- **Fragmento citado**

Por JORGE C. BOHDZIEWICZ
En el Instituto,
en su pequeño departamento de la calle Chile y algunas veces en mi casa, la
situación era distinta. Sin rivales, y depuestas las timideces iniciales, solía
acosarlo con infinidad de demandas intelectuales y algún que otro atrevimiento.
Tan generoso y benevolente era don Julio, que en una oportunidad me entregó los
manuscritos de La política, cenicienta
del espíritu para que se los comentara y le hiciera las acotaciones críticas
que estimara convenientes. Comprenderán Ustedes que huí despavorido de
semejante compromiso, completamente desproporcionado para mis modestos
conocimientos de entonces. Claro que lo hice sin dejar de agradecer su nobilísima
oferta, cuyo discreto sentido
comprendí después. Pero así era él, no sólo conmigo, aclaro, porque no puedo
decir que me distinguió especialmente, sino con todos los que tuvimos la
fortuna de gozar de su proximidad y de su amistad.

- **Extracto de datos**
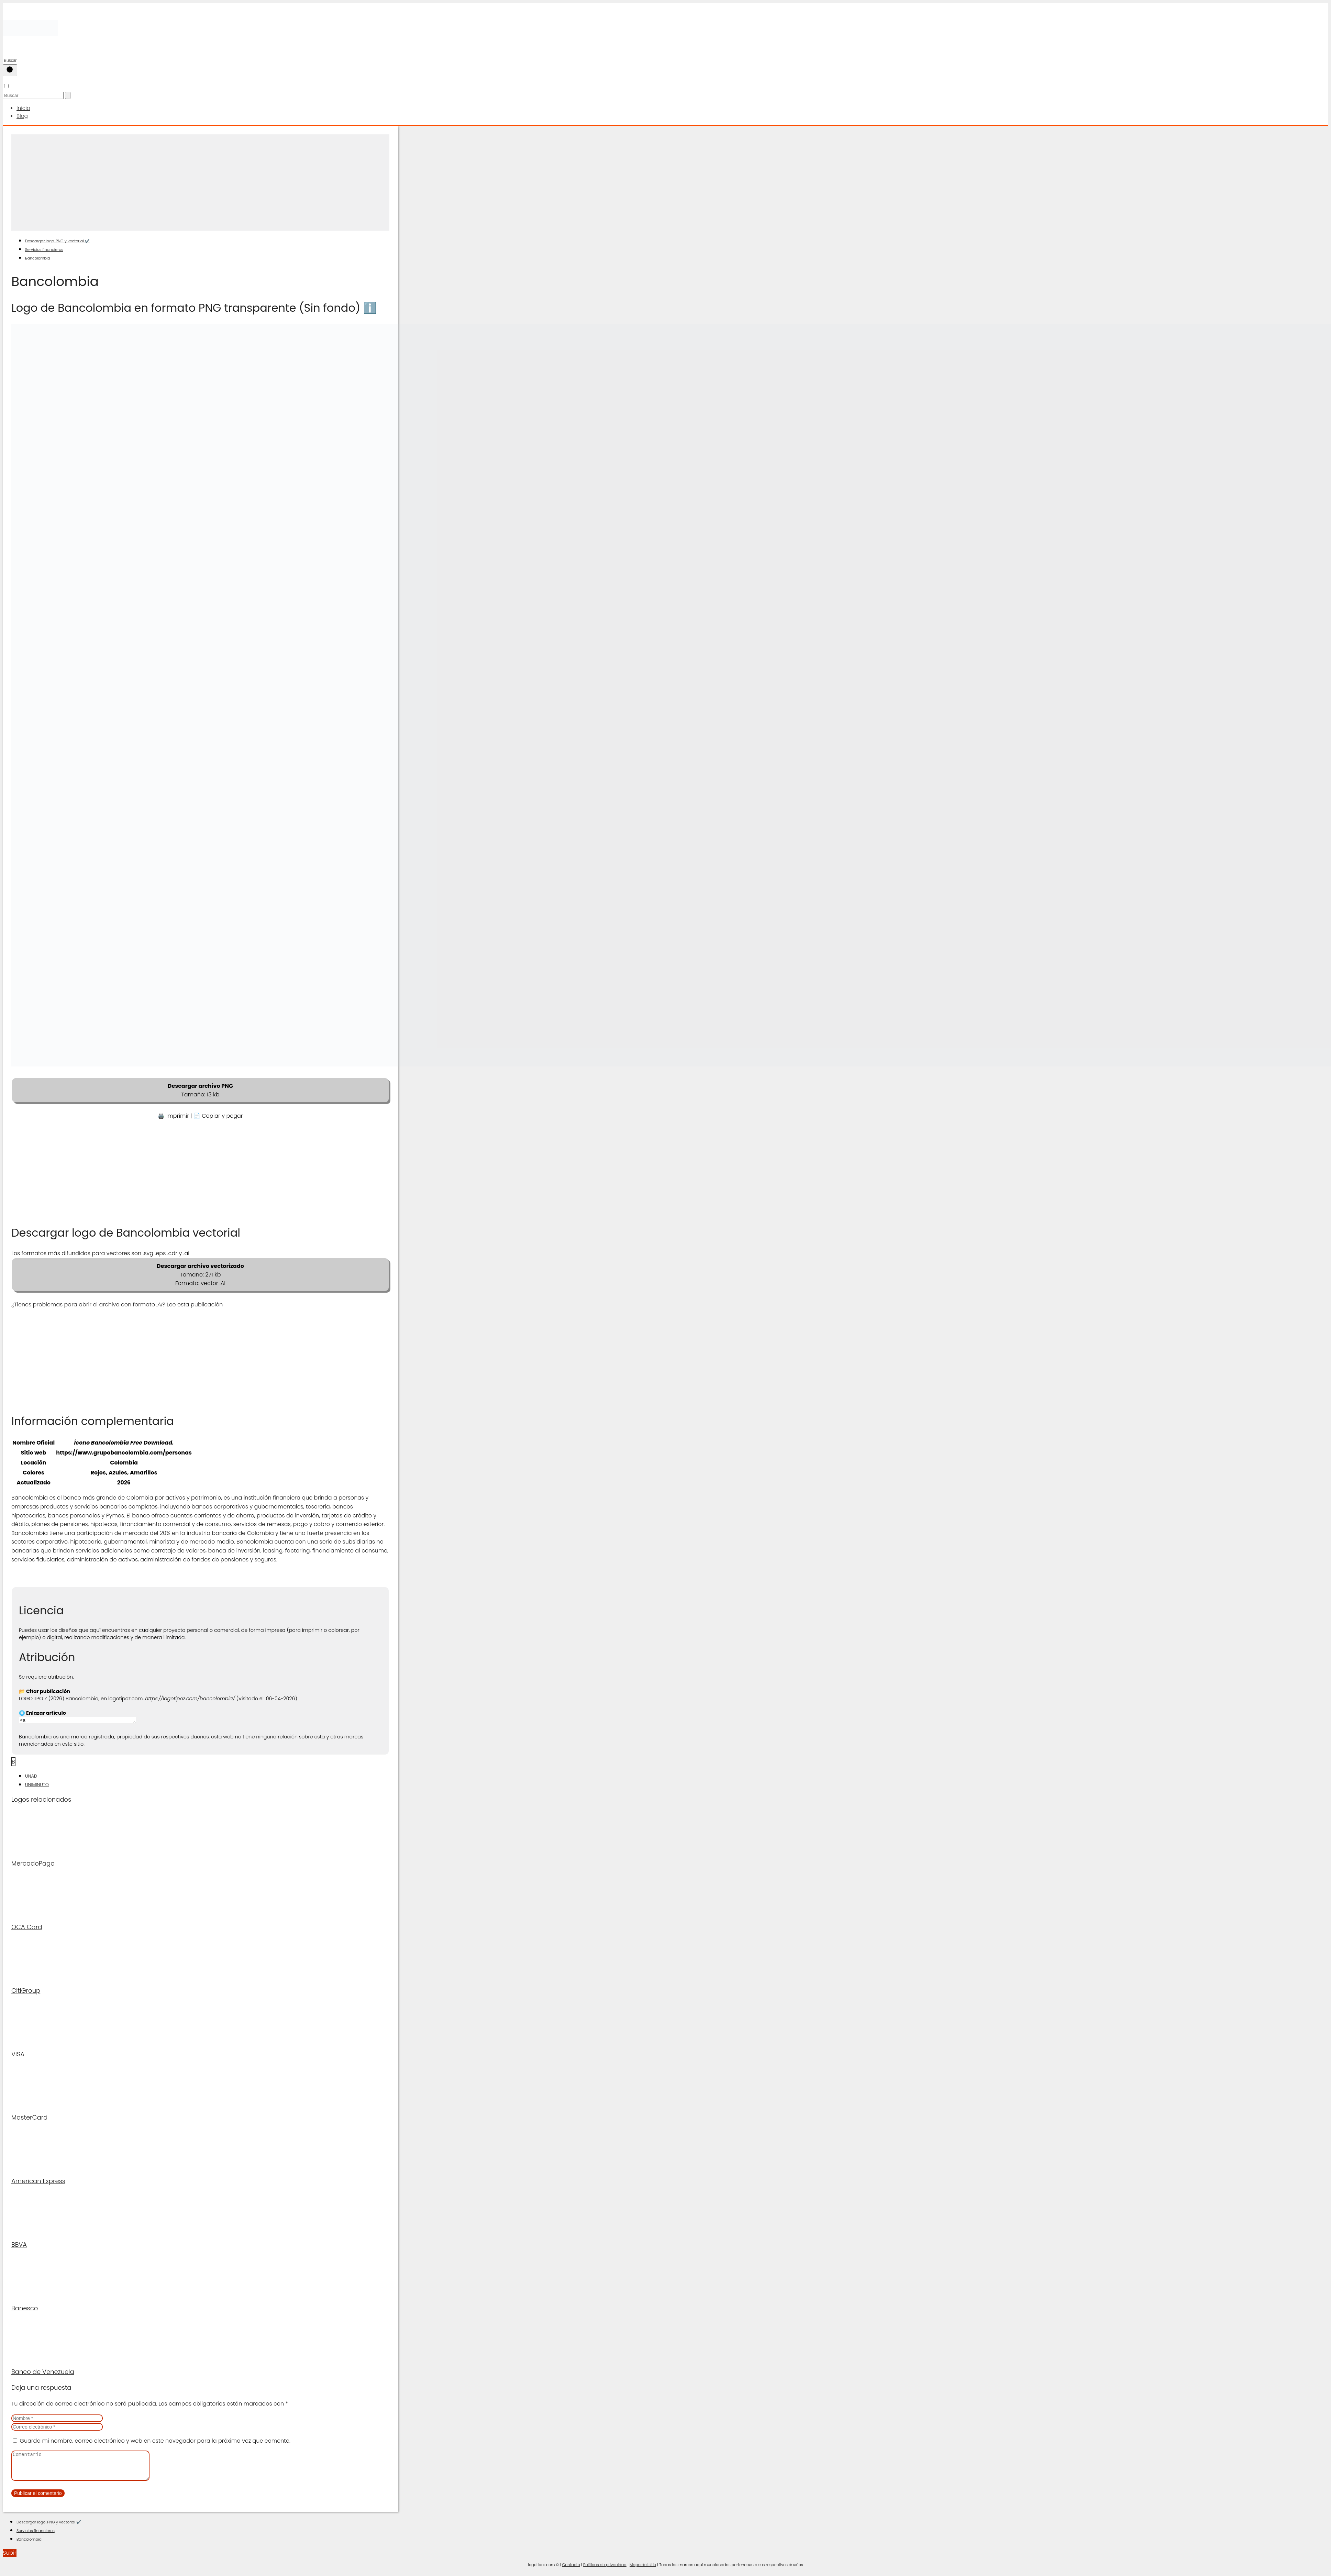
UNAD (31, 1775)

- **Tus tareas**
**1.** Traduce al inglés esta oración del fragmento citado: "Comprenderán Ustedes que huí despavorido de semejante compromiso, completamente desproporcionado para mis modestos conocimientos de entonces."
**2.** Enumera los lugares en los que, según el fragmento citado, la situación era distinta.
**3.** Reproduce del fragmento citado todo lo que va desde "Tan generoso y" hasta "de su amistad.", sustituyendo "manuscritos" por "borradores".

- **Respuestas por tarea**
**1.** You will understand that I fled in terror from such a commitment, completely out of proportion to my modest knowledge at the time.

**2.**
- El Instituto
- Su pequeño departamento de la calle Chile
- Mi casa (algunas veces)

**3.**
Tan generoso y benevolente era don Julio, que en una oportunidad me entregó los
borradores de La política, cenicienta
del espíritu para que se los comentara y le hiciera las acotaciones críticas
que estimara convenientes. Comprenderán Ustedes que huí despavorido de
semejante compromiso, completamente desproporcionado para mis modestos
conocimientos de entonces. Claro que lo hice sin dejar de agradecer su nobilísima
oferta, cuyo discreto sentido
comprendí después. Pero así era él, no sólo conmigo, aclaro, porque no puedo
decir que me distinguió especialmente, sino con todos los que tuvimos la
fortuna de gozar de su proximidad y de su amistad.